Reproduce the full passage below about a failing CanCanCan spec word for word, without the entries.

● **Passage for review**
━━━━━━━━━━

In this case, I was updating the specs for a controller that was accessed by three different roles - "administrators", "site managers" and "contract managers". I updated the rule in CanCanCan
accordingly, but the spec kept on returning no output for contract managers. I peppered the spec with puts
statements, trying to pinpoint why it was not working. Had I got my authorisation conditions wrong? Was I setting up the test data incorrectly? But everything looked OK and the test continued to fail.
After an hour of getting nowhere, I asked Claude to look at it. Within ten seconds, Claude had identified the problem and thirty seconds later, it had fixed the spec. CanCanCan
was constructing a SQL join, based on the conditions I had specified. But, at a certain level of complexity, CanCanCan
gets into a mess and builds an invalid query. Claude spotted this immediately, rewrote the conditions with a simpler join (producing the same results), then ran the spec again. We were green once more. Incidentally, I've been using CanCanCan
for about ten years, and I knew that it struggles with complex conditions, but I still wasted an hour on something that Claude fixed in a minute.
One last example.
Our main product is a big Rails app that was written in a hurry. The full test suite takes 35 minutes to run, in parallel, on my M4 Pro MacBook. However, I knew there were a couple of things I could do to optimise this.
Firstly, I was using a factory gem that myself and Caius had written fifteen years ago. It did the job, but there were certain places where it would create a whole tree of test records when only a few of them were required. I have recently written Fabrik (inspired by Oaken) which gives me much more fine-grained control over what gets built and when. But there were over 30,000 lines of spec code that would need updating - a job that, even if I had the time, I really didn't want to do.

━━━━━━━━━━

● **Material shown**
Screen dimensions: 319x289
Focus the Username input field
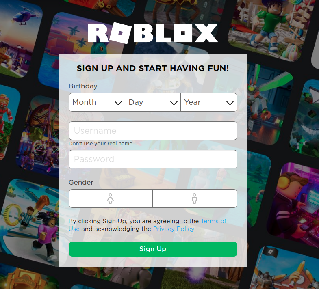click(x=153, y=131)
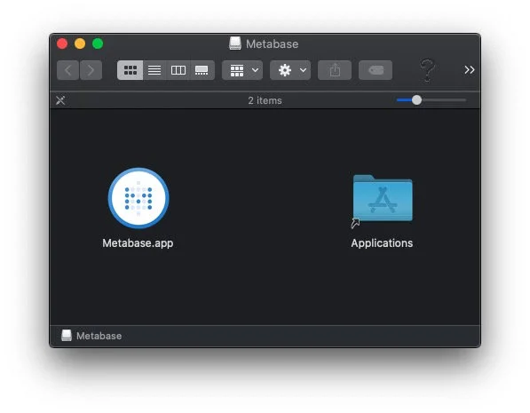Click the Metabase disk in path bar
Screen dimensions: 530x413
pos(91,336)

━━━━━━━━━━

● **Solution to this task**
In this case, I was updating the specs for a controller that was accessed by three different roles - "administrators", "site managers" and "contract managers". I updated the rule in CanCanCan
accordingly, but the spec kept on returning no output for contract managers. I peppered the spec with puts
statements, trying to pinpoint why it was not working. Had I got my authorisation conditions wrong? Was I setting up the test data incorrectly? But everything looked OK and the test continued to fail.
After an hour of getting nowhere, I asked Claude to look at it. Within ten seconds, Claude had identified the problem and thirty seconds later, it had fixed the spec. CanCanCan
was constructing a SQL join, based on the conditions I had specified. But, at a certain level of complexity, CanCanCan
gets into a mess and builds an invalid query. Claude spotted this immediately, rewrote the conditions with a simpler join (producing the same results), then ran the spec again. We were green once more. Incidentally, I've been using CanCanCan
for about ten years, and I knew that it struggles with complex conditions, but I still wasted an hour on something that Claude fixed in a minute.
One last example.
Our main product is a big Rails app that was written in a hurry. The full test suite takes 35 minutes to run, in parallel, on my M4 Pro MacBook. However, I knew there were a couple of things I could do to optimise this.
Firstly, I was using a factory gem that myself and Caius had written fifteen years ago. It did the job, but there were certain places where it would create a whole tree of test records when only a few of them were required. I have recently written Fabrik (inspired by Oaken) which gives me much more fine-grained control over what gets built and when. But there were over 30,000 lines of spec code that would need updating - a job that, even if I had the time, I really didn't want to do.